In the US, Mr. Grenville said, Southern Baptists or Roman Catholics are large enough "to take aggressive stances" on contentious public issues. Although there are some "strident voices" among small religious minorities in the public arena, he said, most religious groups are "big enough not to feel threatened, but small enough to know they're a minority."

He adds, "Where the media fall down and miss the story is that they underestimate the degree to which religion motivates social action."

Dennis Gruending, former English-language communications director for the Canadian Conference of Catholic Bishops, made a similar point: "A lot of the elite believe that faith is private, is personal ... but religion has a social dimension." People of faith should be seen as social actors, he added.

Peggy Wehmeyer of ABC News is the first, and so far only, full-time reporter on the religion beat at an American TV network. At the Ottawa conference, she took particular issue with the way, as she sees it, the media generally seem unable to respond to people who want to talk about a religious dimension to their experience.

She read from a transcript of an interview with Capt. Scott O'Grady, the American flyer widely hailed as a hero for surviving being shot down by the Bosnian Serbs. He continually brought up his faith in God as he told of his experience - and the interviewer kept changing the subject. "There's a real problem with religious illiteracy in the media," she said.

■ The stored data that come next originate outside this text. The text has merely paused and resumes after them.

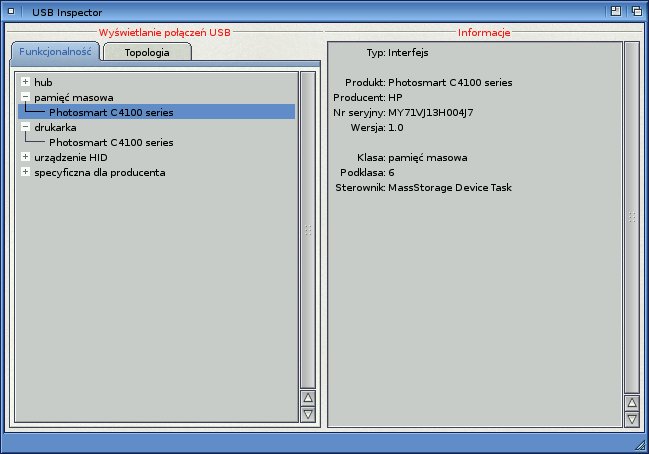649x454 pixels.
Task: Click the device list scroll-down arrow
Action: click(308, 414)
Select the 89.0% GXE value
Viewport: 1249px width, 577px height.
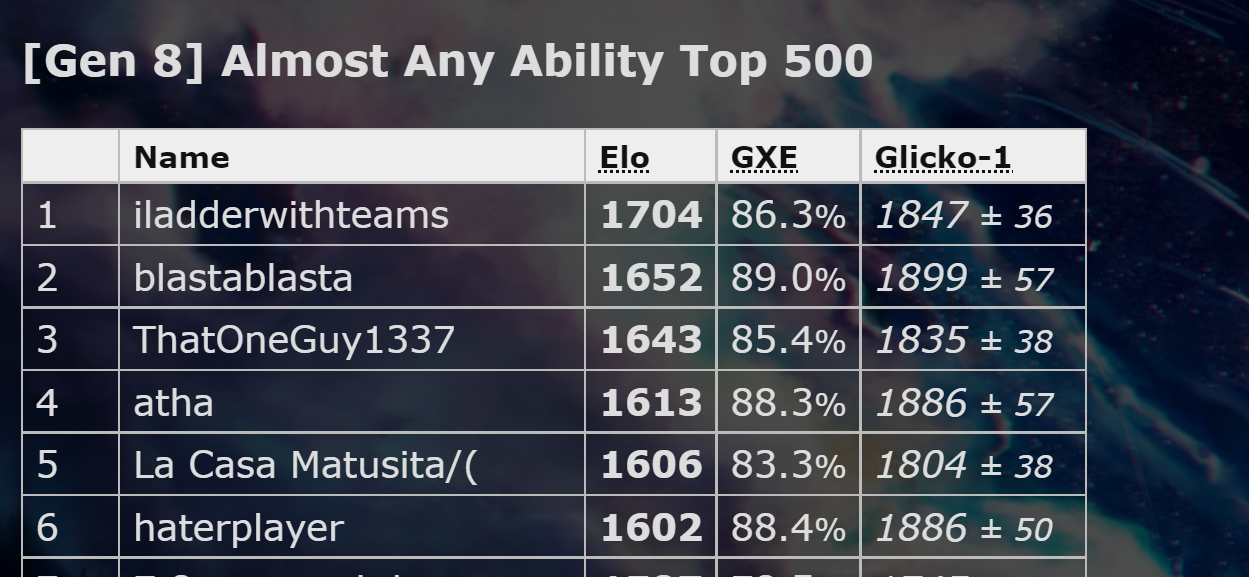(x=788, y=278)
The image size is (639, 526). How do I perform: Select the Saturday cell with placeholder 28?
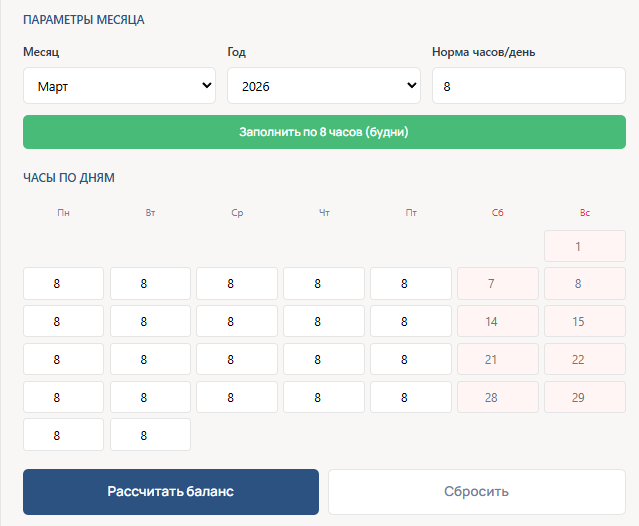coord(497,398)
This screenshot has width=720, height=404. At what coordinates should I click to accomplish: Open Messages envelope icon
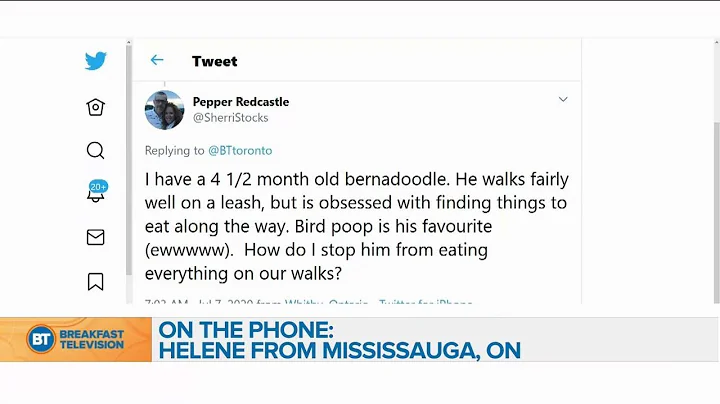pos(96,237)
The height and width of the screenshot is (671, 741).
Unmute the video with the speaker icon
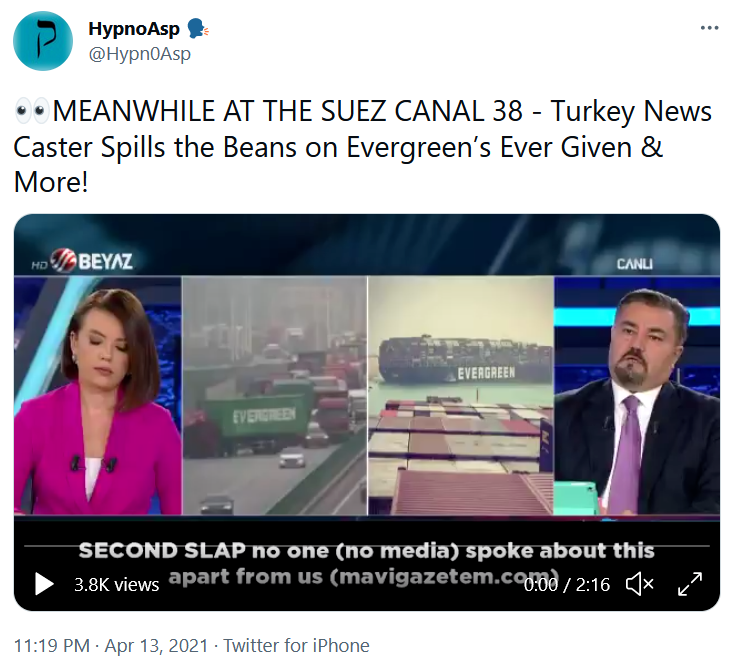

Some analysts have another view. Mark Silk, director of the Center for the Study of Religion in Public Life at Trinity College in Hartford, Conn., has written: "Good religion coverage should make religious leaders no happier than good political coverage makes politicians." In a Monitor interview he commented that reporters, in covering many stories with a religious dimension, often are "respectful to the point of not asking very tough questions."

"Reporters are constantly looking for hooks or ... angles," says John Longhurst, chairman of the conference and author of "Making the News: a Media Relations Guide for Non-Profit Organizations." He suggests that being able to mention a "faith angle" in a story should be a way for a reporter to find that hook. He goes on, "When someone says, 'It was a miracle that I survived [an accident],' it's OK to quote that.... It doesn't mean the reporter endorses the view."

A number of journalism schools offer courses or programs intended to help reporters cover religion better. Mr. Silk's center at Trinity focuses on "religion beyond the religions beat," as he puts it. "I see our job as ... making the news media more sophisticated in how they approach the religious dimension of the stories they cover" as reporters on beats such as urban affairs or medicine and science.

Trinity will have a series of seminars for reporters this fall, and Silk will also direct a series of regional conferences for supervisory editors.

If these "gatekeepers," who determine what play religion stories get, aren't included, the result is likely to be conferences on religion and the media "at which both sides end up cursing the same darkness and not much gets accomplished."